Import all your photos in Autopano, a group is created. Here we have 21 images, 7 brackets of 3 different shots. If your images are not automatically stacked you need to select all your photos in the group, then right click to open the contextual menu and select the option "Create stacks by N". Choose the "Number of pictures per stack", 7 in this case. You also have to choose the "Index of the main picture" (this is the picture used for the control points detection, see below).


Importing and stacking your images.

Note: using a well exposed bracket is important too as Autopano will not be able to find accurate points in low and high exposures, where the images are generally not really detailled. The reference image will define the exposure where Autopano will calculate the control points to link the images.

Detection

Open the Group settings, in Detection tab check the option "Use hard links" (for a stack). Then you can launch the detection.

AUTOPANO LDR TUTO 5 - Detection settings.jpg

Settings

Open the panorama editor. To get a preview of the fusion, you only need to enable it on the fusion tool.

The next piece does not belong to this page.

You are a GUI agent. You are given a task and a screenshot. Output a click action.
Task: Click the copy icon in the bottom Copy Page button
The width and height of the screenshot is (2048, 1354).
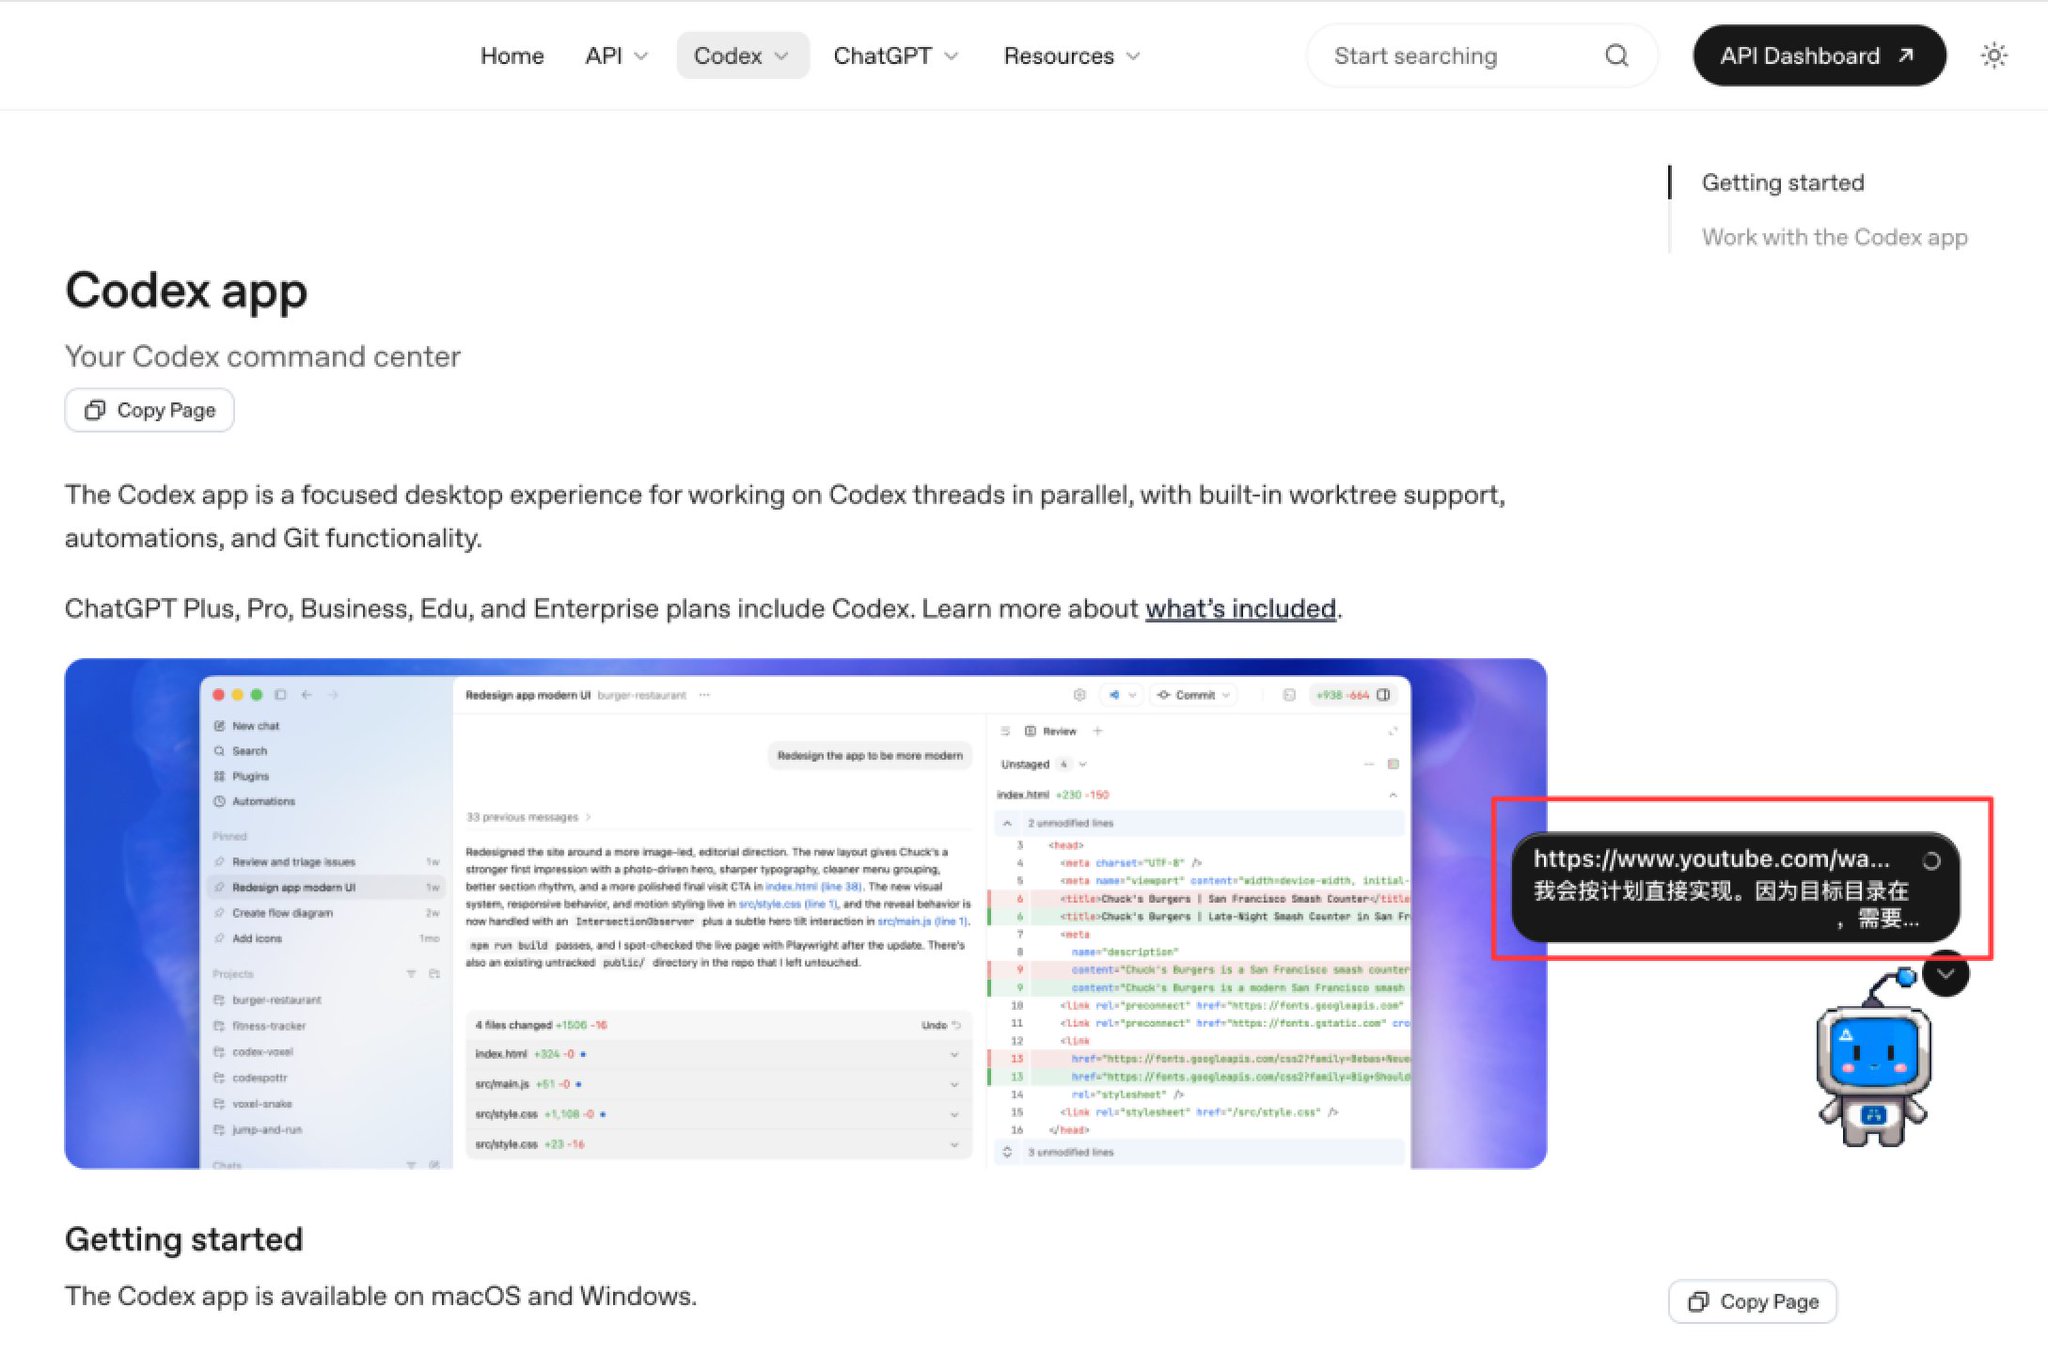[x=1698, y=1302]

AUTOPANO LDR TUTO - 8 - Fusion & adjustements HD.gif

Now you can adjust the fusion settings "Exposure target", "Dark enhancement" and "Light enhancement" to your convenience as shown in the animation above.
For the brightest areas of the scene (the lights!) the information used comes from the under-exposed brackets; and for the darkest areas, the information has been taken in the highest exposures.

Render

In the Render settings, use the Exposure Fusion preset.
You should know that if the fusion has not been enabled in the editor but that the Exposure Fusion preset is used on the rendering, the default settings of the fusion are used (targeting an average exposure).
As illustrated below you can choose whether to export the different layers (corresponding to each bracket level) or just the result of the fusion.

AUTOPANO LDR TUTO 11 - Render with and without layers.gif

We can also note that in the fusion's case, it was useless to shoot too many brackets. Very underexposed images did not contribute to the final result. This is not necessarily applicable in the case of an HDR output where the aim is not to choose the pixels from the best exposures but to combine information from different exposures (this is only possible if the dynamic range of the rendering format is really HDR).

Example 2

Source images

This example is similar to the previous case, but more like the bracketed shootings made ​​by the majority of users.
That means less exposure levels (3 levels here) and an automatic reference exposure (brackets levels are not identical).

Autopano250 HDR-casB-ex2-sources.jpg

Settings

The settings are almost similar to the previous case too. But as the brackets don't get the same reference exposure levels, the result of the blending can be locally unbalanced.
To avoid this, we increase the Multiband blending level.

Multiband blending level from -5 to 0.

Generally, increasing the Multiband blending level allows multiband rebalance the final rendering.
However, if the level is too high, the final result can be a bit "flattened". So it needs to increase this level only if necessary.

Example 3

Source images

Some scenes don't need to be fully bracketed. In this example, the ambient light is fairly balanced except for the shot of the bay window.
We thus only brackets the shot of the bay window.

Autopano250 HDR-casB-ex3-sources.jpg

Settings

We must check that both bracketed pictures have been added in different layers to avoid the LDR color correction to deal on these images (color correction must be set by layers).

Note : if the main layer is well balanced, it is not necessary to enable the color correction.

Autopano250 HDR-casB-ex3-groupes-en.jpg

You must use the Exposure Fusion preset. The fusion will be apply only where different exposure images are located.

Render

The fusion has preserved more matter in over-exposed area of the bay window.